Reserve Bank of India Governor Sanjay Malhotra addressed recent short-term market fluctuations, including net foreign direct investment (FDI) outflows and exchange rate movements, describing them as cyclical and subject to close monitoring. Malhotra made these remarks during a round-table discussion hosted by the Consulate General of India in New York on Monday, with a press release issued the following day.

The governor emphasized that the central bank is actively overseeing these market dynamics to ensure stability. He pointed out that such fluctuations are typical of market cycles and reiterated the RBI’s commitment to managing risks associated with capital flows and currency volatility.
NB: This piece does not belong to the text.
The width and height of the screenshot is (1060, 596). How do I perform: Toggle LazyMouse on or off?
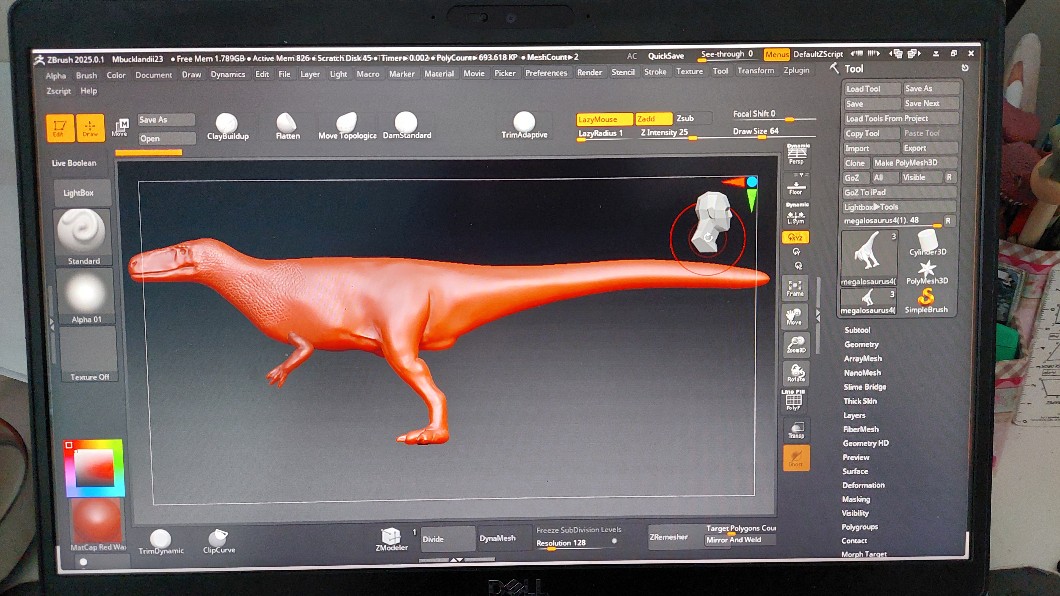point(604,119)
In addition to discussing market conditions, Malhotra outlined ongoing initiatives aimed at strengthening India's investment environment. He highlighted regulatory reforms designed to simplify the existing framework and improve the ease of doing business for both domestic and international investors. These efforts include measures to expand market access for foreign investors, reflecting India's broader strategy to attract capital inflows and promote economic growth.

Furthermore, Malhotra noted steps to enhance integration between onshore and offshore financial markets, facilitating more seamless capital movement and fostering deeper market development. This approach is intended to align India’s financial markets with global standards and improve investor confidence.

The remarks come amid a period of heightened attention to capital movements and currency valuations, common challenges for emerging markets in a globalized economy. The RBI’s focus on balancing regulatory reforms with vigilant monitoring signals its intent to maintain financial stability while promoting investment.